## BEGIN Given records

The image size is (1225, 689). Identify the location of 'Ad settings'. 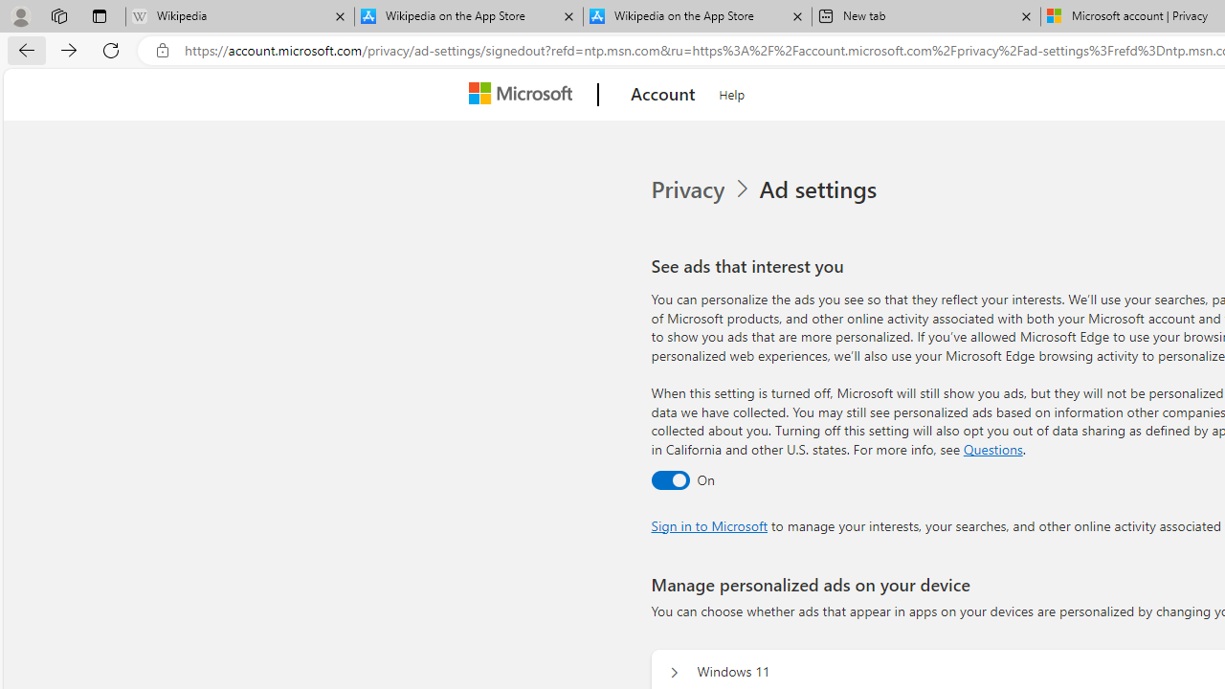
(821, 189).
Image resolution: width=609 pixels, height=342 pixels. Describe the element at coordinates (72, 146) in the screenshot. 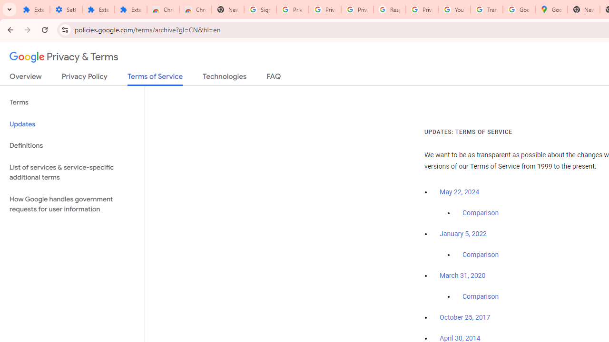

## END Given records
## BEGIN Given records

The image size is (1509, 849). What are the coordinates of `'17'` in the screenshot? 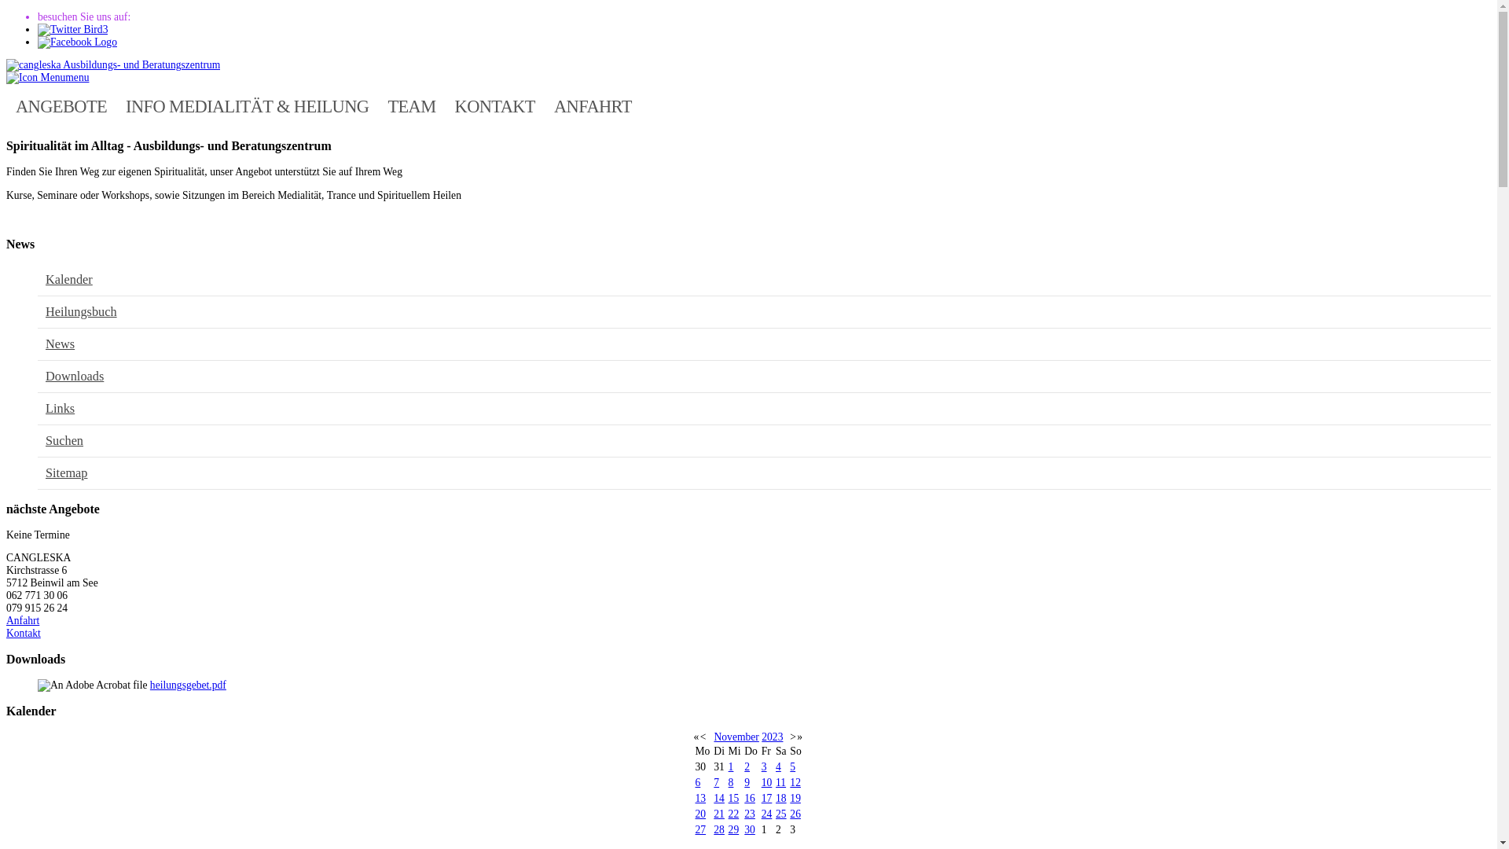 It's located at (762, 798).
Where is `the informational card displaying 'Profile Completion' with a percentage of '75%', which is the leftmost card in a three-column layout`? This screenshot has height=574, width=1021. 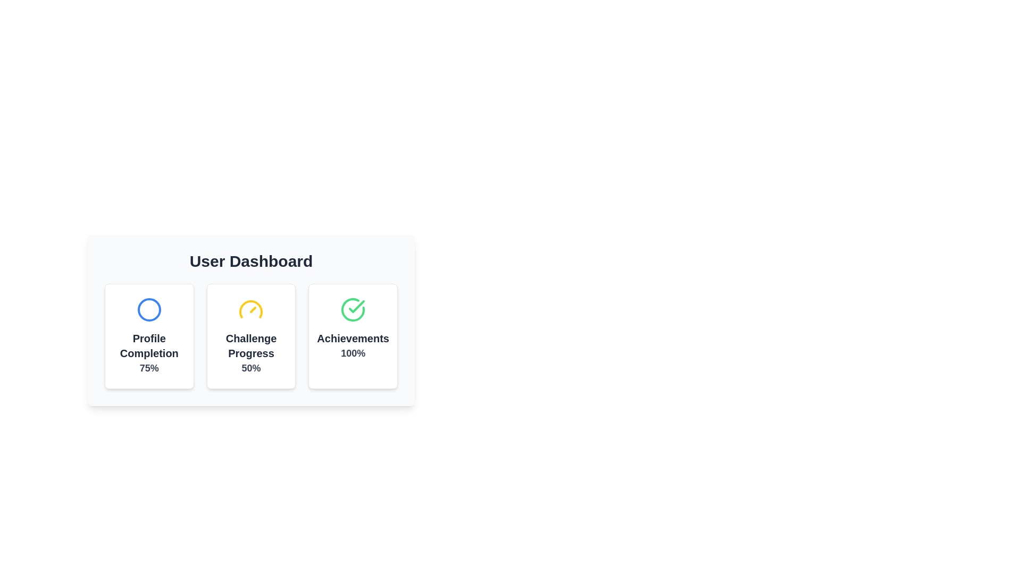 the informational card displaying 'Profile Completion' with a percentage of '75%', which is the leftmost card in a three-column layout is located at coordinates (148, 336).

## END Given records

_Directions for this task:_
Repeat the records starting with the line containing "The image size is (1225, 689)." and going on through the line containing "Image resolution: width=609", swapping "Ad settings" for "Privacy settings" and keeping everything else unchanged. Leave the pictures out of your answer.

_Answer for this exercise:_
The image size is (1225, 689). Identify the location of 'Privacy settings'. 
(821, 189).
Image resolution: width=609 pixels, height=342 pixels. Describe the element at coordinates (72, 146) in the screenshot. 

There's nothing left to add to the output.